It is now clear that intense US pressure to find new overseas markets for its Methane from fracking - such as in The Trade Deal between the US and Europe in July 2018 which agreed an Energy Plan for Europe to build more terminals to import LNG from the US on a massive scale   - is no longer sustainable because the US and the Commission are putting Trade before Climate.

Campaigners fear that both Ireland and Northern Ireland officials are hoping the legislation proposed in the EU Methane Strategy may be enough of a hook to assert that fracking emissions can be mitigated enough to allow trade continue as usual. 

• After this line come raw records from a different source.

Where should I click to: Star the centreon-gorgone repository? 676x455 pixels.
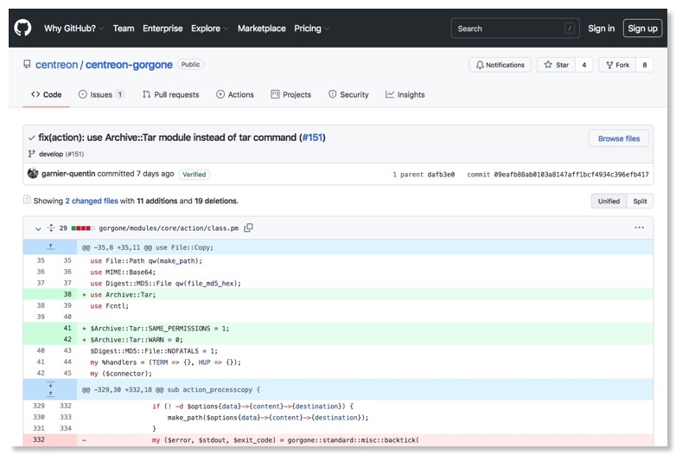click(x=558, y=65)
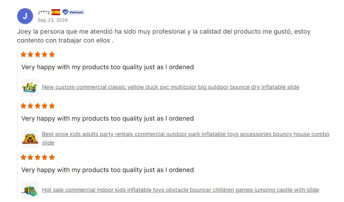The width and height of the screenshot is (344, 202).
Task: Click the "Very happy" comment for the bouncy house combo
Action: (107, 119)
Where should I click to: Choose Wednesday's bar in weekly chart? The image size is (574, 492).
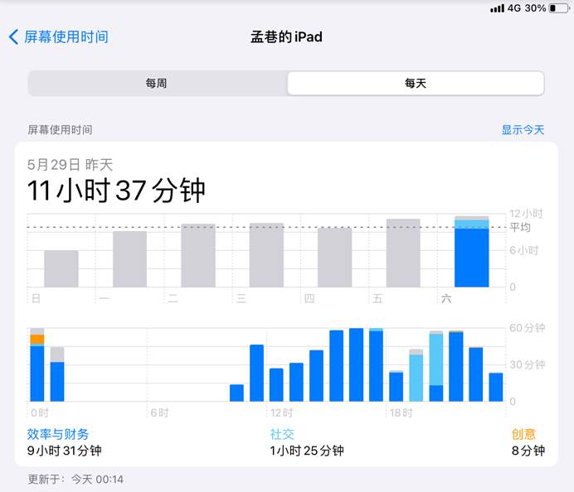coord(266,255)
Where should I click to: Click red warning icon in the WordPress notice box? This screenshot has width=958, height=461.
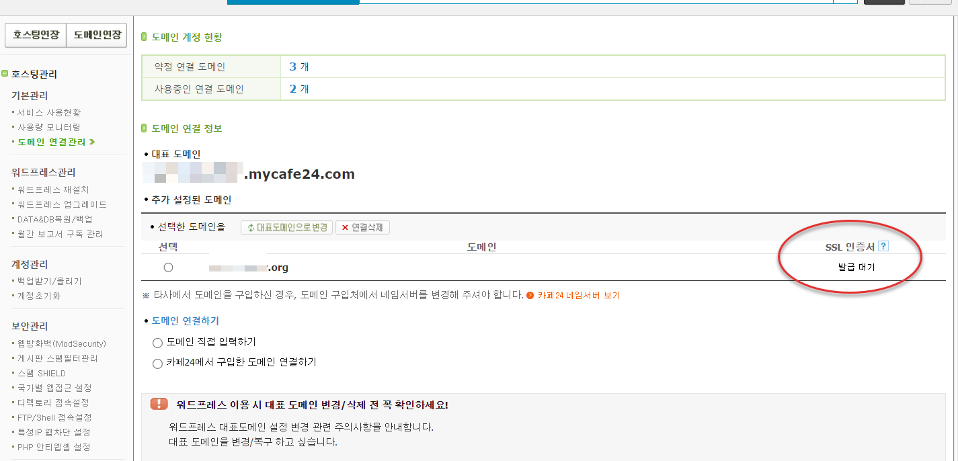pyautogui.click(x=159, y=404)
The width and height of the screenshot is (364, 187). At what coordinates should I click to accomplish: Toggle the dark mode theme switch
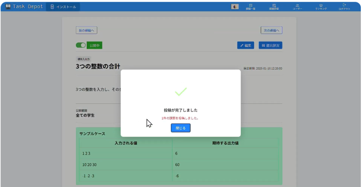235,7
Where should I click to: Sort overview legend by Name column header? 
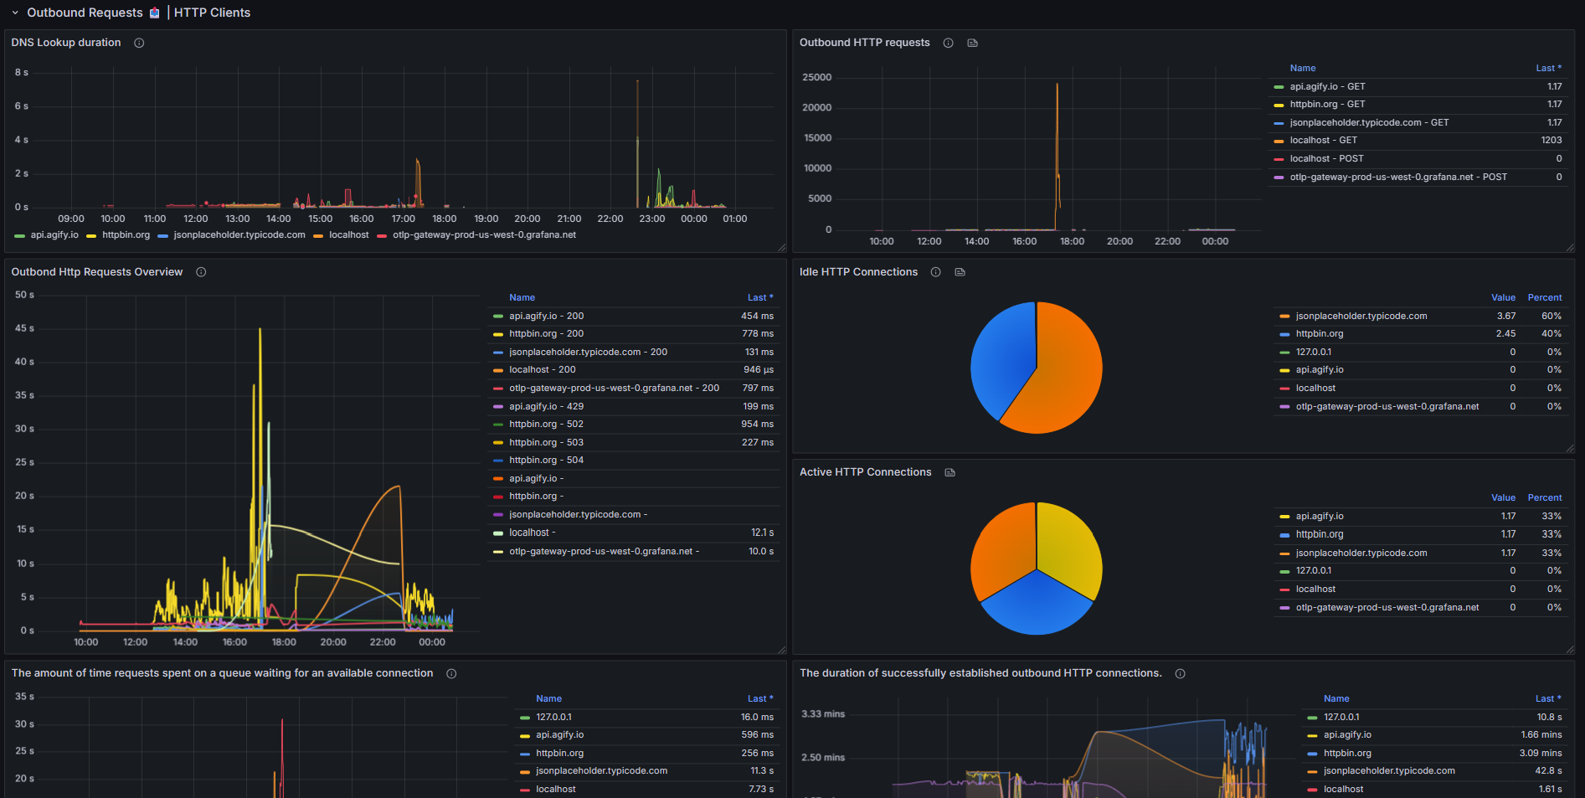point(522,298)
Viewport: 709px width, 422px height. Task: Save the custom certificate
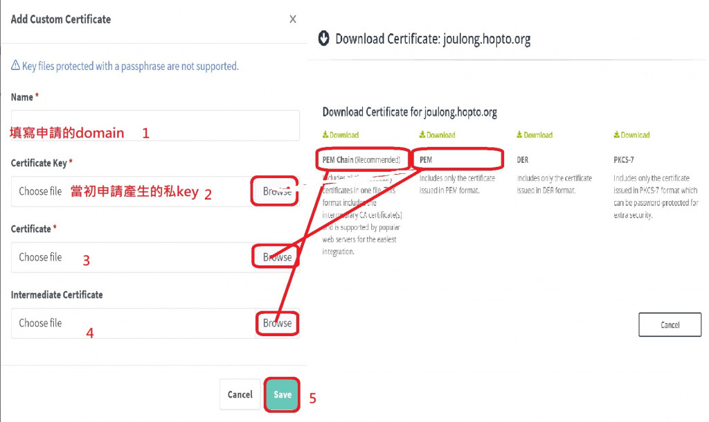[x=282, y=394]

Northern Ireland’s Department for the Economy already controversially published its opinion that it is “by no means the case” that there are “actual” adverse environmental and health impacts from fracking in Northern Ireland and that fracking can be mitigated “to an acceptable level” on December 21st 2018, without clarifying for whom the level of fracking is acceptable

Southern officials, speaking on the programme for government to DG Energy in February 2021, never mentioned the new Irish policy in the Programme for Government against Fracked Gas Imports and even though the Programme for Government also stated that the Government would "support the tightening of the sustainability assessment rules prior to the approval of any projects on the EU PCI list." 

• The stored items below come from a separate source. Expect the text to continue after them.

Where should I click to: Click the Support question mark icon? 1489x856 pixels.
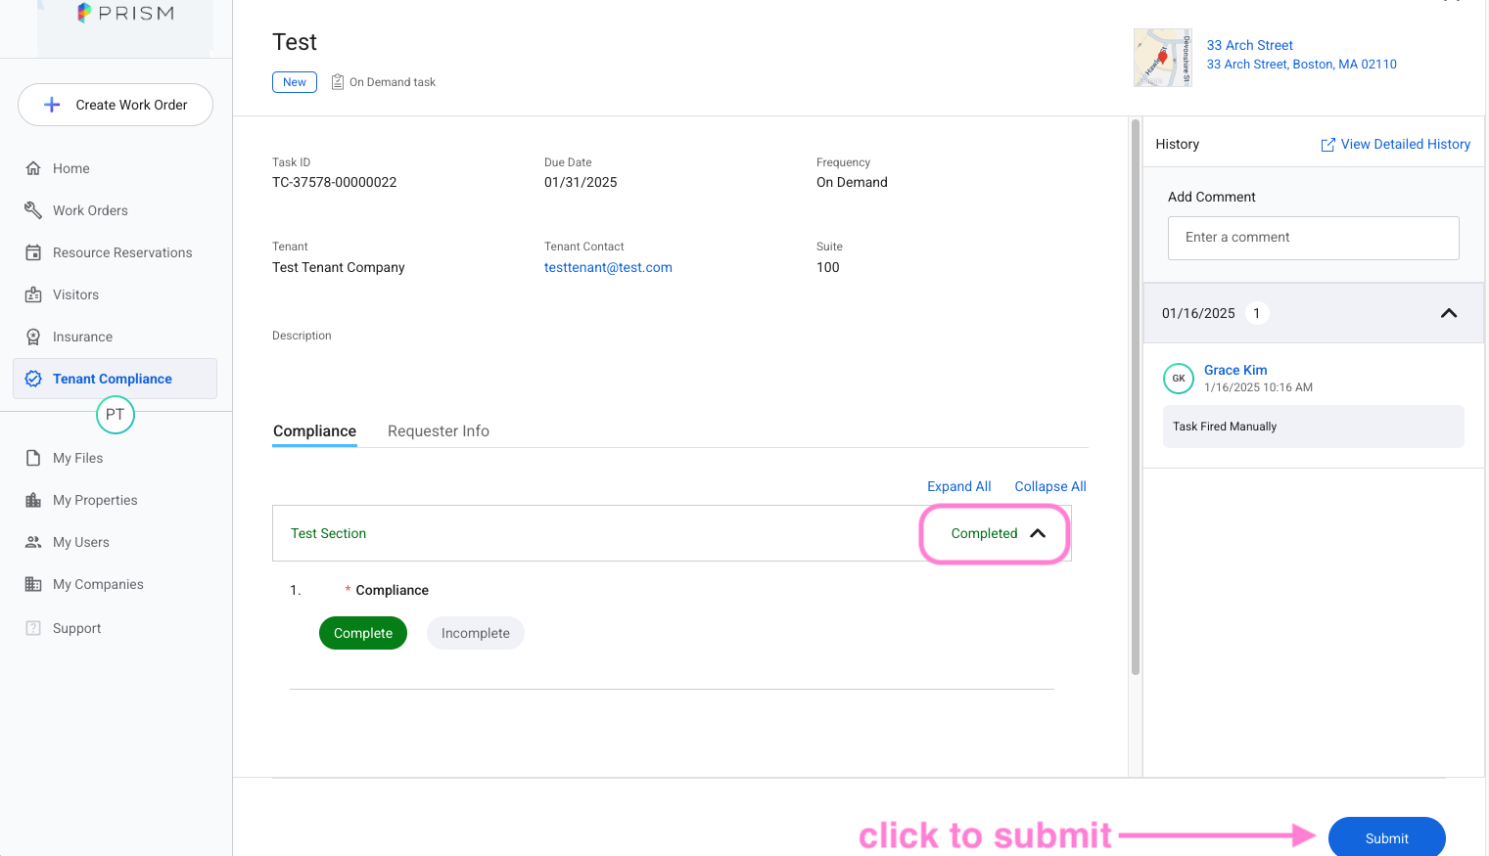coord(33,628)
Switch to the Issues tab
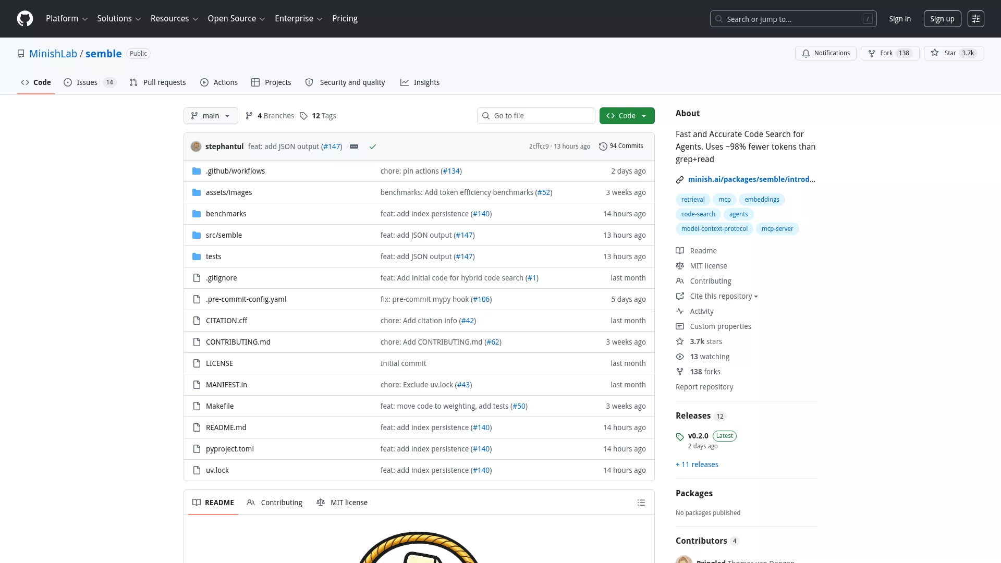Screen dimensions: 1001x563 (89, 82)
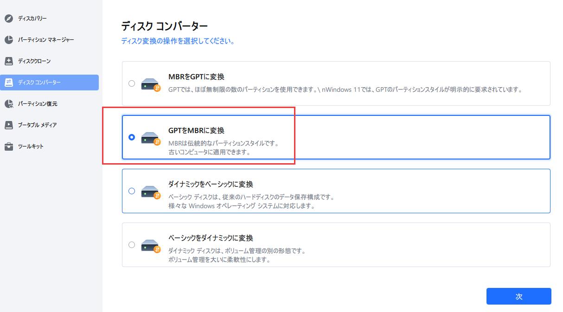Click the Partition Manager pie chart icon

point(9,40)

It seems that the unwritten rule is to not mention the war against fracked gas in the hope that ‘out of sight is out of mind’. It is clear that the temptation to take an as-low-as-reasonably-possible (ALARP) approach to climate mitigation at a policy level instead of a precautionary approach is also breaching the EU  Precautionary Principle as obliged under Article 191 TFEU and as further explained in an EU Communication in 2000. The Precautionary Principle aims at ensuring a higher level of environmental protection through preventative decision-taking in the case of risk.